It looks like talks over the Indiana Pacers' demand for an even sweeter sweetheart lease will go down to the wire — or a wire, anyway. The team's owners set June 30 as a deadline for resolving the dispute, but Ann Lathrop, president of the state Capital Improvement Board (who was, incidentally, Indianapolis city controller at the time the original lease was signed) says there's no guarantee a deal will be reached by then.
The big sticking point appears to be not the $15 million in annual operating-cost subsidies the Pacers want, which the CIB, despite its own budget woes, seems willing to cough up, at least in part. Rather, according to the Indianapolis Star, "the central sticking point has been who controls Conseco Fieldhouse," with the CIB saying if it's going to take on the cost of paying all operating expenses for a tenant that already pays no rent, it wants control of the arena back. The Pacers are reportedly "resistant" to this.

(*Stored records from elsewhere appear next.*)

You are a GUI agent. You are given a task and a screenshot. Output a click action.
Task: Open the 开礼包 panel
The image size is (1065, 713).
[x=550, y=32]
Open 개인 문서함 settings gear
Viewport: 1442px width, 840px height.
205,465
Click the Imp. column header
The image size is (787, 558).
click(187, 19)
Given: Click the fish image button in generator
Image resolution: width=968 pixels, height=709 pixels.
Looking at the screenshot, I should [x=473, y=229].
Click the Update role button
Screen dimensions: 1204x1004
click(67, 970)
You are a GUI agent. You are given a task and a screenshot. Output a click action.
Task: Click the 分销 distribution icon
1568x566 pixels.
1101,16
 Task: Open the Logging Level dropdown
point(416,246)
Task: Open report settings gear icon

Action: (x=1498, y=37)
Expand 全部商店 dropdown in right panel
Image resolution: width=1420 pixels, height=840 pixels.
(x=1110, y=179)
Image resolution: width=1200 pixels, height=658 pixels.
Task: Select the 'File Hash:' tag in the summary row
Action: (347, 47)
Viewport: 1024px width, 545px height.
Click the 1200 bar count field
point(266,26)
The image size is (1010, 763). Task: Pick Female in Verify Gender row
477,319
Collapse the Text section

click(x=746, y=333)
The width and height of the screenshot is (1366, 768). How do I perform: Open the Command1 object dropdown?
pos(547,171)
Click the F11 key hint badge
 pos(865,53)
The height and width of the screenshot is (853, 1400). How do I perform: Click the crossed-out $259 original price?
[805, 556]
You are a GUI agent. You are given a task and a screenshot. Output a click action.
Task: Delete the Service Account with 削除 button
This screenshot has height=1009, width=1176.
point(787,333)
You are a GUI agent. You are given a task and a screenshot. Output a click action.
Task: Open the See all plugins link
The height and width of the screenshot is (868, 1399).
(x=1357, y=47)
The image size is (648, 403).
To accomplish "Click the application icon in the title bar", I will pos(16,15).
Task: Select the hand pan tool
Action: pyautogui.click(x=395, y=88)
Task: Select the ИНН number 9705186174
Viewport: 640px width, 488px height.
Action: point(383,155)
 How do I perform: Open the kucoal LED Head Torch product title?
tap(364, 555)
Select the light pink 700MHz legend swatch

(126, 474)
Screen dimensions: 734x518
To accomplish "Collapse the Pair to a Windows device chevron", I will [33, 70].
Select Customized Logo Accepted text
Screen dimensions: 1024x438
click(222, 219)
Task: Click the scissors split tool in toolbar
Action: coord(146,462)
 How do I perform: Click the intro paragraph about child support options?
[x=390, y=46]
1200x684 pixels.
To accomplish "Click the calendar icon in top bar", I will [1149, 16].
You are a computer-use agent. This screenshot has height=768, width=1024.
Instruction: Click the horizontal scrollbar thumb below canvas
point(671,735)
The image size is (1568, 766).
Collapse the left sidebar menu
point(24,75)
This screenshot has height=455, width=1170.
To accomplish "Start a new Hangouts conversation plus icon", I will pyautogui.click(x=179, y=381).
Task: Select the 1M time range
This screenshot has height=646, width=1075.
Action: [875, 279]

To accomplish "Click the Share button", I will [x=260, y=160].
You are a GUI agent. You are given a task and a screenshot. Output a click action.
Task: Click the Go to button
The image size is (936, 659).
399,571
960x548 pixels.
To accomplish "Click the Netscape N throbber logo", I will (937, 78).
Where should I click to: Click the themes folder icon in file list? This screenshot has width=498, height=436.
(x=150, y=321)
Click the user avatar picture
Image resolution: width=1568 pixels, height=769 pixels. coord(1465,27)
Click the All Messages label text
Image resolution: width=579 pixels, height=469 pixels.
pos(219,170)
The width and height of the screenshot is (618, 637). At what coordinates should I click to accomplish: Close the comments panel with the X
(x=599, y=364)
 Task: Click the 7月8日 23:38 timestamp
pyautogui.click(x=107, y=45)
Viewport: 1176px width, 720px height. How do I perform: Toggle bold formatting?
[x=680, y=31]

The Star article also quotes me (as saying that these kinds of talks always drag on longer than expected), but the quote of the day goes to economist Roger Noll, who told the paper: "In the absence of an active attempt by some other city to get them, deadlines like that are meaningless. The crucial issue has to do with whether they have any other options, and those don't come overnight."
In other words, pay no attention to the Pacers' "deadlines," pay attention to what's going on in other cities. Like, say, Las Vegas, which is busily working on new arena plans to lure ... um, whoops, never mind.
It would be helpful if the Star published all of the facts. For example the CIB isn't obligated to reopen the contract or the fact that the Pacers can't move without paying penalties or the fact that the Pacers get free use of a parking garage. But in this town we are used to biased reporting, especially when the subject is pro sports.
I own and manage residential and commercial property. Not much, but some.
I have never been moved to allow a tenant to stay rent free (much less paid them to stay), no matter how much I liked them, nor how much I thought my building (or city) was "put on the map" by having such a fine tenant in place.
Any operating subsidy is by definition an admission that the business itself is not viable. Ship these freeloading, loser deadbeats out as fast as you can.
Posted by John Bladen on June 17, 2010 11:01 PMThe Pacers can threatened to move to Lucas Oil Stadium. Oh wait....the CIB operates that stadium too. What about Kansas City at the Sprint Center?